THREE Balnarring fishermen were lucky to survive hypothermia after being forced to swim 800 metres in freezing waters, 6pm Saturday (6 August).
The men, one in his 50s and two in their 30s, were fishing from their four metre dinghy when the anchor became snagged under rocks. The boat flipped when they tried to free it, throwing them into the dark water.
One of the men swam to shore to raise the alarm while the others initially stayed with the boat until help arrived.
The Police Air Wing helicopter, Hastings police, Hastings Coast Guard, water police and Volunteer Marine Rescue crews responded to the call for help.
Commander Jeremy West said a coast guard boat was already in the bay near Warneet helping another stranded boat and was on its way back to base when the call came through.
The crew followed the chopper’s directions to come alongside the submerged boat which “only had its bow sticking up out of the water” about 7pm, and towed it to Stony Point.
However, by that stage the two men, who had originally stayed with the boat, had also swum to Balnarring beach and returned to their house to warm up.
Commander West said that while this was a great outcome he was disappointed they had not called the authorities to say they were safe. As a result, the search was not called off until 11.30pm, by which time the men had been ashore several hours.
Commander West said weather conditions on Saturday night were calm but dark as there was no moon.

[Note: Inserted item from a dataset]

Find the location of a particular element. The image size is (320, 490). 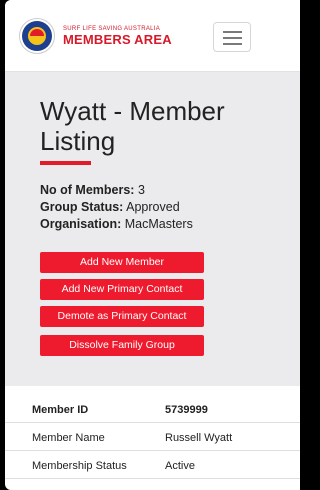

organisation-value: MacMasters is located at coordinates (158, 224).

The water temperature was eight degrees and the air temperature 11 degrees.
“The right thing to do is always to stay with your boat,” he said. “We were there in 20 minutes and it is safer to stay with a boat.”
Commander West said the low temperature meant “it only takes an hour before hypothermia comes knocking at your door”.
He said many fishermen sit out in the bay at night in freezing conditions without lights “as they want to save the battery”.
Commander West said the most recent boating fatality on Western Port was 12 months ago when a man fell overboard near Warneet.